There should be absolutely no question in anyone's mind why there are retention problems in the US military. It's a tough stressful job with long hours, degrading benefits, and no apparent support from the top leadership. "Mission creep" affects everyone's day to day lives as not only are military units ordered into situations they're not trained for, but every time a manpower cut is made, the work doesn't go away. Someone else has to pick up the slack in addition to their primary duties. Upgrading the commisary or tacking an extra percent onto the pay scale isn't the answer but so far that's all they've come up with after looking at the problem for several years. Ah well, in a few years it'll be my time to decide whether or not I want to continue to participate. I honestly don't know if I'll stay in or not.

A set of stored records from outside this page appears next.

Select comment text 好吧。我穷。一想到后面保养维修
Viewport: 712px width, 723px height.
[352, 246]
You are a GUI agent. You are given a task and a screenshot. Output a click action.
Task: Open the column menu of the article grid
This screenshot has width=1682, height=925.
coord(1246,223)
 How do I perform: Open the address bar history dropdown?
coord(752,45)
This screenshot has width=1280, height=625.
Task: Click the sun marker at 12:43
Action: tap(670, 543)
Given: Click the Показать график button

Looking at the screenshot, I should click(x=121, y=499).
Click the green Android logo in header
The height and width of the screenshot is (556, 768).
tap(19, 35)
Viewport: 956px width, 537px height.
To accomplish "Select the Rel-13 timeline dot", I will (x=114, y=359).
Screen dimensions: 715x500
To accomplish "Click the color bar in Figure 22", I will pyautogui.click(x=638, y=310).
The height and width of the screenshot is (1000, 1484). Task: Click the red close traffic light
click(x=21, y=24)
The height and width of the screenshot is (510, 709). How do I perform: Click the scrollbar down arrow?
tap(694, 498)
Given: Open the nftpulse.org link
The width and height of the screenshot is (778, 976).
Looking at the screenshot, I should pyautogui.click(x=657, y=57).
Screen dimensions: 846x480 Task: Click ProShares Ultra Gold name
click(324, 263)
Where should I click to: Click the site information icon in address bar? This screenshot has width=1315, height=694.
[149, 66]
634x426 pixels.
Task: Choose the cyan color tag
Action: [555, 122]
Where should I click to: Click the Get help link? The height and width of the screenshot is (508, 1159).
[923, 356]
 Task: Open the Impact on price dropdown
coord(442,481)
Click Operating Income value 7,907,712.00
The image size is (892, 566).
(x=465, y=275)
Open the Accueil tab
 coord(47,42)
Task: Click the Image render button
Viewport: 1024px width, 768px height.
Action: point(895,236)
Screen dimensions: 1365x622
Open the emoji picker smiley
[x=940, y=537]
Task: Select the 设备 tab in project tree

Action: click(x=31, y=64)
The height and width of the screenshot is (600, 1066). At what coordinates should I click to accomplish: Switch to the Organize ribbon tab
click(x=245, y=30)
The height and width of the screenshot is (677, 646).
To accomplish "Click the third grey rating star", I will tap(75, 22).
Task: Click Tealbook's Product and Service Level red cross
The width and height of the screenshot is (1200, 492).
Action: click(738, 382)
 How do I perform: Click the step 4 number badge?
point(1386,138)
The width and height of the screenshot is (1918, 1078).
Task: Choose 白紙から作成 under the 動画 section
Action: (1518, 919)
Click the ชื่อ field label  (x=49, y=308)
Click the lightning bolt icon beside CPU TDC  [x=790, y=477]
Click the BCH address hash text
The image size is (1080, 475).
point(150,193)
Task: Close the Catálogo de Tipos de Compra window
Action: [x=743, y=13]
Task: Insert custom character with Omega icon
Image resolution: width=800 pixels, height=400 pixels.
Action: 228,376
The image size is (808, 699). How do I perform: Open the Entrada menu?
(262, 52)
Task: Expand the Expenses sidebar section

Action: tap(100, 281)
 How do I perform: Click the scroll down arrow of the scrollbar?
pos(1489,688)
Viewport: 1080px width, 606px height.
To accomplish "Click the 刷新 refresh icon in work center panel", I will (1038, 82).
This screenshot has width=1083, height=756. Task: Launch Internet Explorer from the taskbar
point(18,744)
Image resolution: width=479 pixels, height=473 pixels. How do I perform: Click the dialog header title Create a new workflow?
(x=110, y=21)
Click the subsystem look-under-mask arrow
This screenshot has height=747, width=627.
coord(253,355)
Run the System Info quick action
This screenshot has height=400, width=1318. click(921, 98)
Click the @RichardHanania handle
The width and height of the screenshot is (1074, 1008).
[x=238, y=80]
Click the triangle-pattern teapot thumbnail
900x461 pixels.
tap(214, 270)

I could go on and on... The 50 page legal document we were required to read, memorize, and follow that evolved out of the desert storm rules of engagement. It was still called the ROE, but it required a briefing from a lawyer to explain... The wing commander can't cancel flying operations even during severe thunderstorms before 1400 hrs on a Friday without the permission of some general halfway across the state... Supply running out of flight suits... Learning that half of our chem warfare suits were defective... I'll quit now and hit send before I start calling people names.